MVPs, Interns, and Solving the Right Problem
While coaching at Regions Bank, I was invited to teach my Fundamentals of Managing Work class to their summer interns—a bright group eager to make an impact as future cube warriors. (Hey, I don’t hate the player—I hate the games.)
One of my favorite parts of the class is an activity that teaches how real change works. This post isn’t about the full game—just one moment that stuck with me. A moment that happened before anyone even showed up.
The Setup
I arrived an hour early. The room wasn’t flipped (industry speak for properly reconfigured). No tables. Hundreds of chairs. No help.
I had 27 interns coming and needed enough tables for the session. As I started dragging them in, I had two down and realized: this was going to take too long.

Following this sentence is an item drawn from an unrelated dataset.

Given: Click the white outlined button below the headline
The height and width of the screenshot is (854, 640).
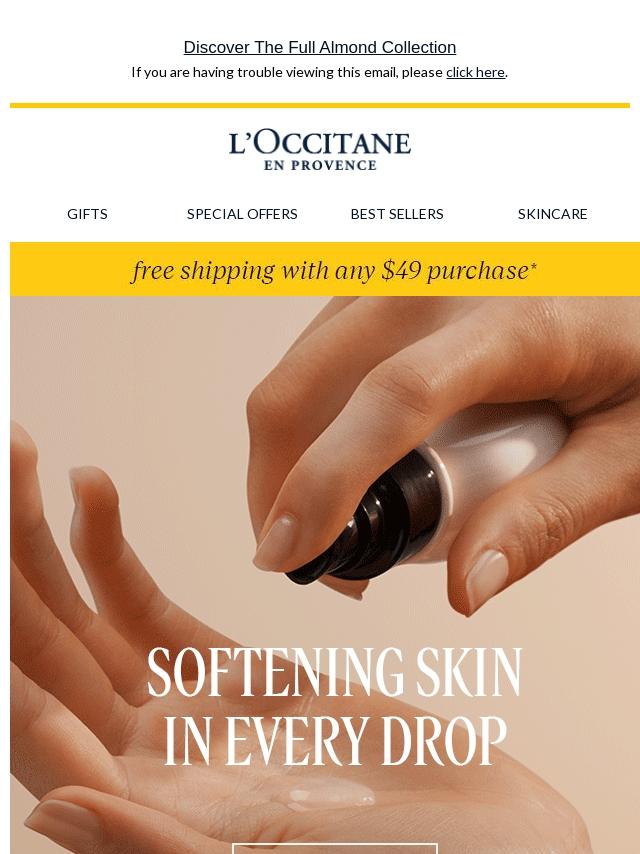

So I shifted my focus. Instead of setting up everything perfectly, I brought in just nine tables—enough to seat everyone uncomfortably, but enough to run the class. The essentials. I bought myself time and created a system I could improve later. The Agile Skateboard image immediately came to mind. I needed to make sure I had at least a skateboard, a solution that would get the job done, or risk being halfway done.
Some call that an MVP. Others call it MMF. Whatever acronym you use, the principle is this: solve the problem, not the request.
That Misunderstood Skateboard Graphic
You’ve seen the graphic. The one where someone asks for a car and gets a skateboard.
Cue the outrage:
“But I asked for a car!”
Exactly. That’s the problem.
If you ask for a car and I give you a skateboard, I’ve failed. But if you tell me you need to get to the library, and it’s down the street, maybe a skateboard works just fine.
We’ve trained ourselves to request features, not describe problems.
That’s not how real problems get solved. It’s how we get stuff. Not how we get the right thing. We get what we want, but not what we need.
Back to the Interns
My real goal wasn’t a perfectly arranged room. It was a great training session and a life changing rendition of the Airplane game.
Nine tables gave me just enough to start strong. Once things were stable, I added six more to improve comfort and flow. That’s the rhythm: deliver value early, adapt quickly.
That’s agility. That’s solving the real problem.
The faster you start solving the wrong problem, the faster you fail.